= Beginning of Section =

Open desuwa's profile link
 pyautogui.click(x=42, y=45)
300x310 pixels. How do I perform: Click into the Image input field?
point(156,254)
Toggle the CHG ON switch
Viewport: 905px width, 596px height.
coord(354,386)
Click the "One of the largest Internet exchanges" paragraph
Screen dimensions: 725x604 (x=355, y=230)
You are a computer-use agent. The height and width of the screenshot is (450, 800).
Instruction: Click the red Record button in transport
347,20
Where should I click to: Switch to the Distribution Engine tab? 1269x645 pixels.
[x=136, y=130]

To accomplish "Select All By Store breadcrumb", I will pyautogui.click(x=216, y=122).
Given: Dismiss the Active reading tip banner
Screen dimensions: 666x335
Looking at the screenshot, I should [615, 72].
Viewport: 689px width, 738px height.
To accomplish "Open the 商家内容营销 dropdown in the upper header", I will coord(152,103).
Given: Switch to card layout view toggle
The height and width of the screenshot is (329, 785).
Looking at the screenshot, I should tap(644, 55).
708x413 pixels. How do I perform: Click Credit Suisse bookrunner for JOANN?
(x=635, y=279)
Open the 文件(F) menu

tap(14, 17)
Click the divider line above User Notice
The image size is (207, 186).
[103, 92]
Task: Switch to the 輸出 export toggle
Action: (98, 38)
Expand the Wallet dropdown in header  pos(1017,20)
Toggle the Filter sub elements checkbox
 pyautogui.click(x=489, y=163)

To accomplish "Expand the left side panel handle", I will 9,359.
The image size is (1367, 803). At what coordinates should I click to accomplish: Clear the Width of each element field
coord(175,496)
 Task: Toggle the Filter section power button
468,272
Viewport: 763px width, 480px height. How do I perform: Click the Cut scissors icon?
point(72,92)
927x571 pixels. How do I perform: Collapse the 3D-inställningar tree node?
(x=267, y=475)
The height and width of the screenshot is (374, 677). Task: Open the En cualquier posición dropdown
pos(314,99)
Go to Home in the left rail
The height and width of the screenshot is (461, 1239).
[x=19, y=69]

= End of Section =

▸ Try it
The lines to copy run from the first line of the entries to the line containing "Viewport: 689px width, 738px height."; copy them exactly and output nothing else.

▸ Exercise solution
Open desuwa's profile link
 pyautogui.click(x=42, y=45)
300x310 pixels. How do I perform: Click into the Image input field?
point(156,254)
Toggle the CHG ON switch
Viewport: 905px width, 596px height.
coord(354,386)
Click the "One of the largest Internet exchanges" paragraph
Screen dimensions: 725x604 (x=355, y=230)
You are a computer-use agent. The height and width of the screenshot is (450, 800).
Instruction: Click the red Record button in transport
347,20
Where should I click to: Switch to the Distribution Engine tab? 1269x645 pixels.
[x=136, y=130]

To accomplish "Select All By Store breadcrumb", I will pyautogui.click(x=216, y=122).
Given: Dismiss the Active reading tip banner
Screen dimensions: 666x335
Looking at the screenshot, I should [615, 72].
Viewport: 689px width, 738px height.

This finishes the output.